I guess that my newly discovered love of working out could be seen as a metaphor for this intense dislike I have of “free write” assignments like this. It’s true, I dislike them for an entirely different reason. Although, now as I think about it, maybe not such an entirely different reason. I don’t like working out because I’m not good at it. I’ve never been athletic. Not in the least. And I don’t like sweating, or breathing hard, or generally being uncomfortable. And THAT makes it really hard for me to get in shape to a point where I’m NOT dripping sweat or breathing hard, because I put off working out because it’s unpleasant.
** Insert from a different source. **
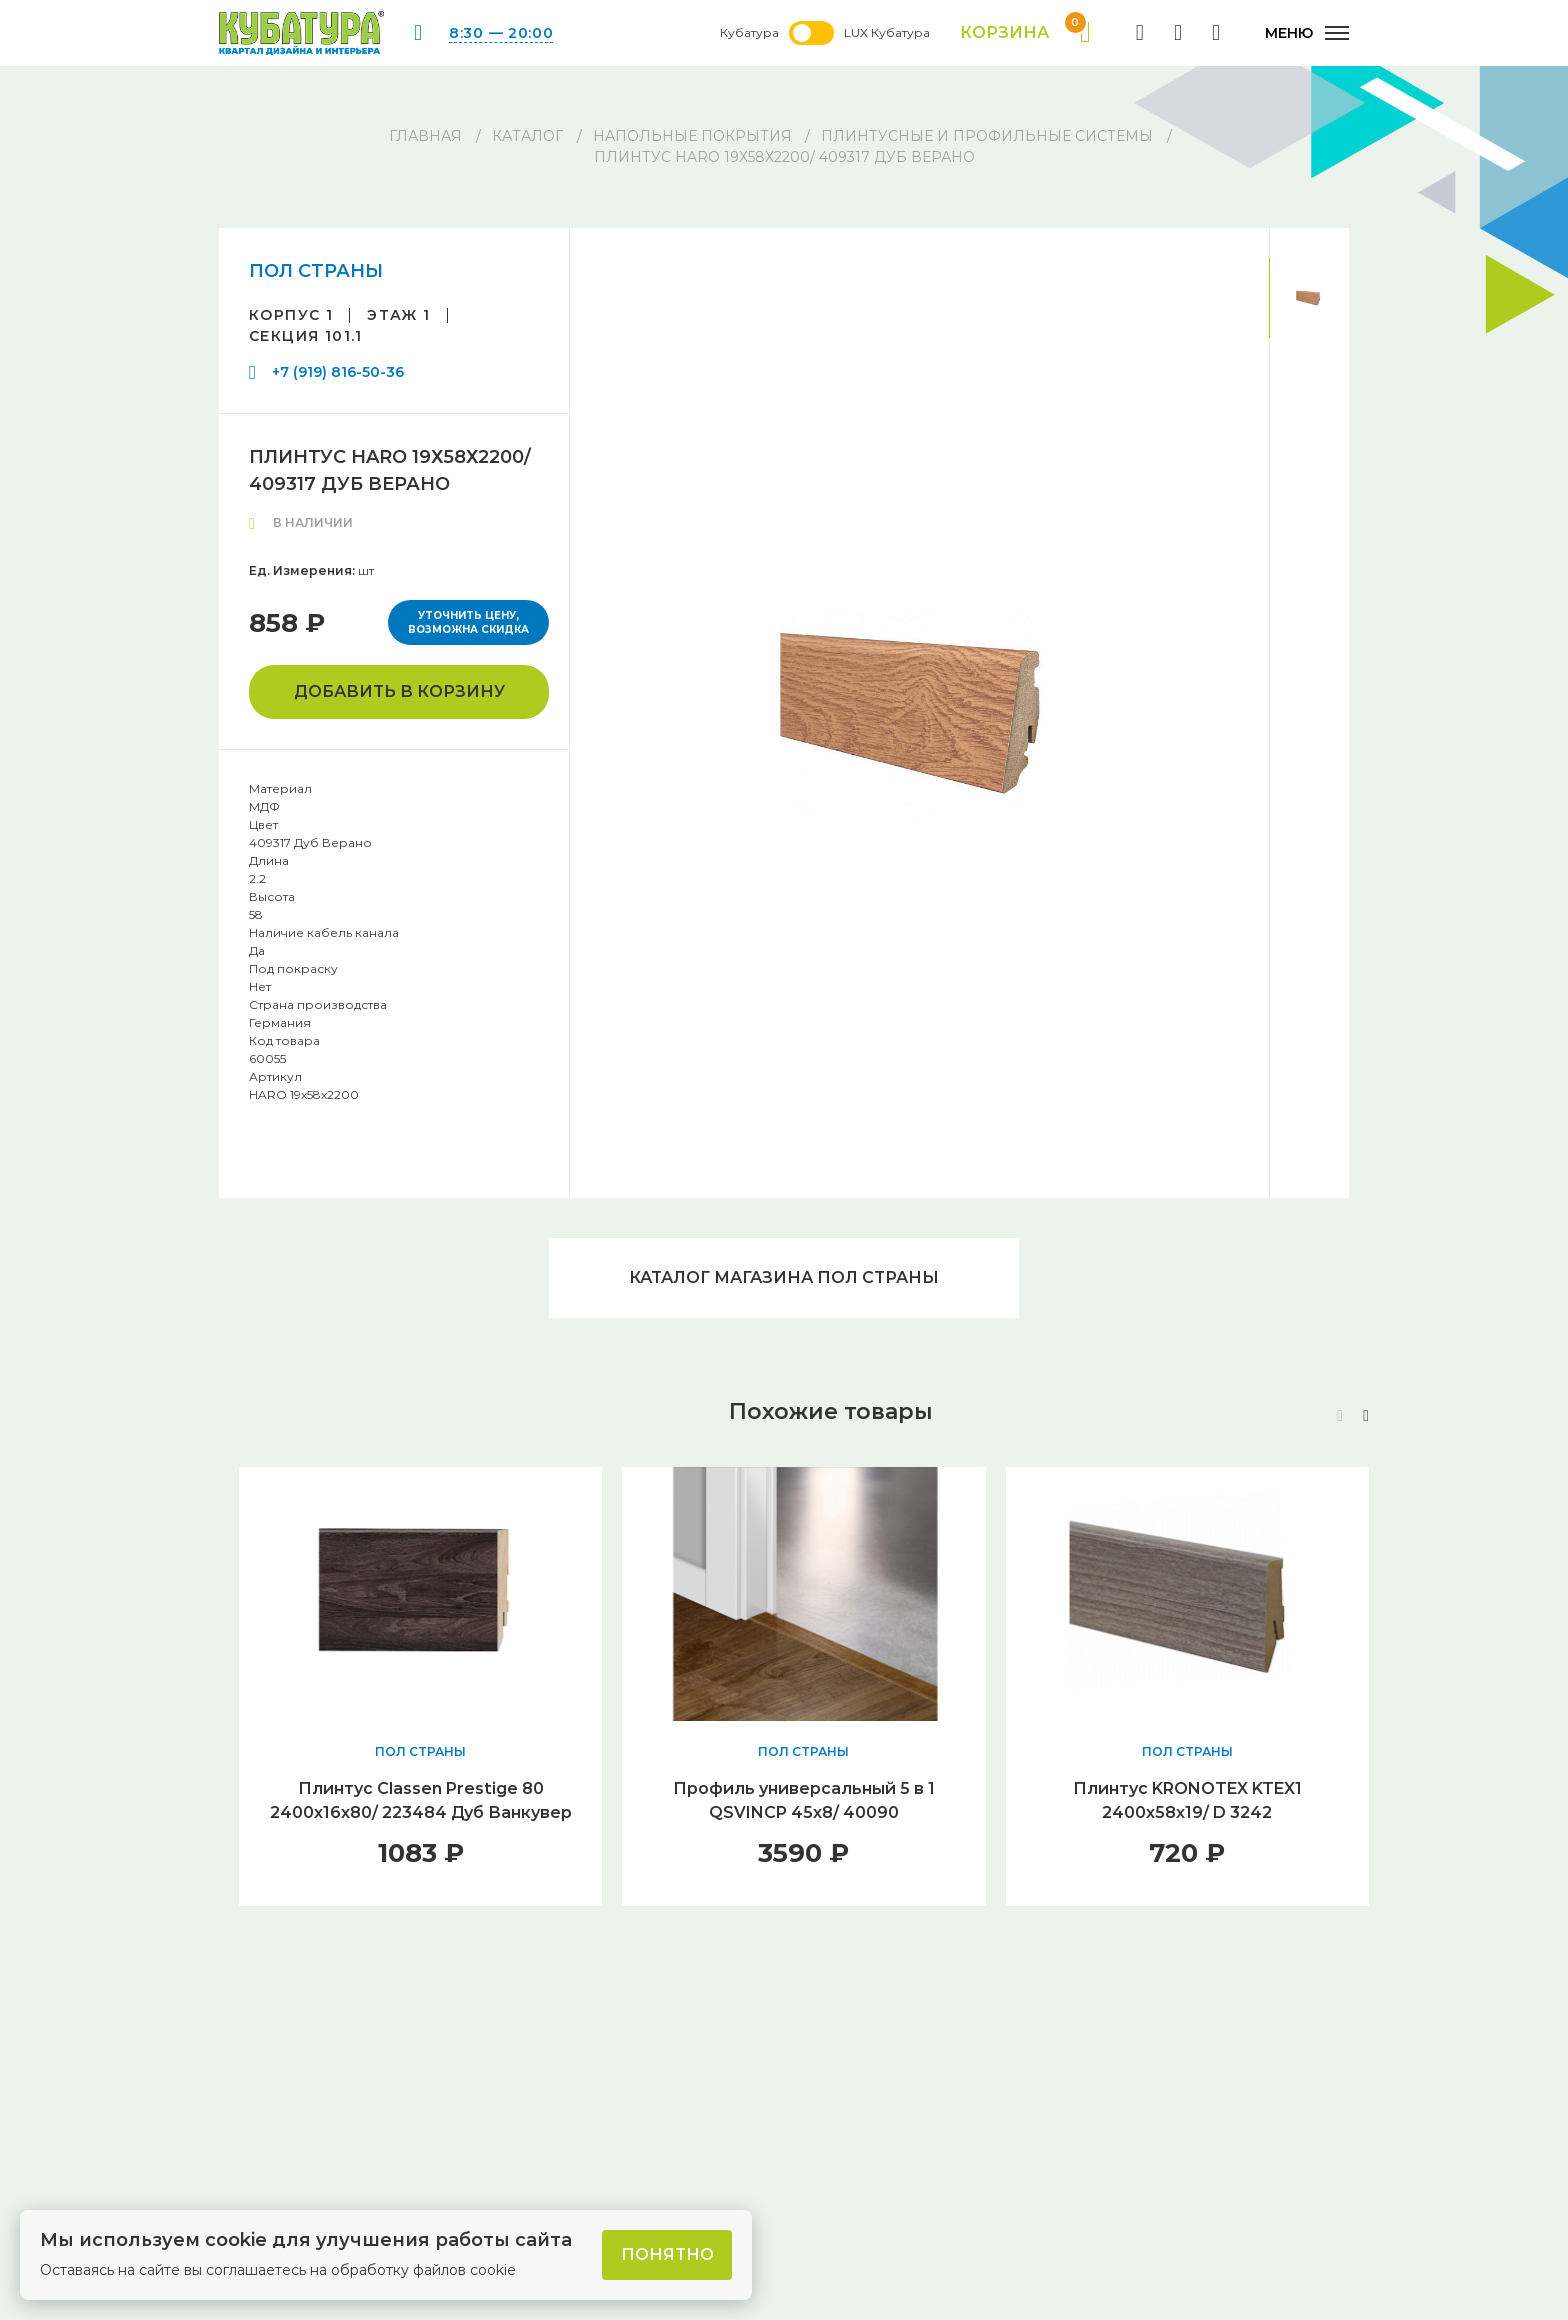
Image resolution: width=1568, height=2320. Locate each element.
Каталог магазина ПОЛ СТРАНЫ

So yeah, not so different after all, from my dislike of these free-write, stream-of-consciousness assignments. Similarity 1–they’re both good for me, and a way of training and getting–and staying–in shape. One’s mental, one’s physical, but it’s really the same. Similarity 2–even though I know I SHOULD do it on a regular basis, I DON’T, because I don’t like it. Too much work. Too uncomfortable. Too anxiety-inducing. Similarity 3–It feels like a chore. Yes, it’s true what I said earlier. I’ve started to enjoy working out more. This is my first free-write in a very long time, so I’m not enjoying it much at the moment, and I’m what–just about 10 minutes in. Half-way there! My elliptical machine beeps at me when I’m halfway there. I’m not going to lie, it’s a big motivator.
One of the things I’ve done to get myself to enjoy working out more is watching the TV show Friends on Netflix when I work out. For right now, at least, one episode is good enough for a 25-minute work-out, and I do find that it helps me enjoy my workout time a little more. Karen and I have also been watching Friends during the evenings–those times when we just need to decompress from the day and watch something mindless. One thing we’ve noticed is that there’s this really interesting phenomenon around this particular TV show. On one hand, it’s a great time capsule of the mid-1990’s. There are a lot of jokes on the show that are just not funny anymore because times have changed. The fashions are SO mid-1990’s. We are on Season 2 right now, and Jennifer Aniston is still sporting the hairstyle she made famous (that didn’t work on my untamable wavy, poofy hair at all when I was 13, by the way) and prancing around in a pair of overalls that I definitely owned in middle school but would not be caught dead in now.
And yet, in other ways, the show is pretty timeless. The major plot arcs are still universal when I think about my own life a 20-something, which began just as the show was coming to an end. (I graduated from college the year the show went off the air, if I’ve done my math correctly.) It’s funny to see what dates the show and what is still pretty relevant.
Okay! A quick check of my timer tells me I’m just about done! Woo! As with working out, I feel a bit of pride in myself. I did it! Now, if only I could develop the self-discipline to keep it up regularly.
Well, now, isn’t that what this “Building Your Blogging Habit” course is for?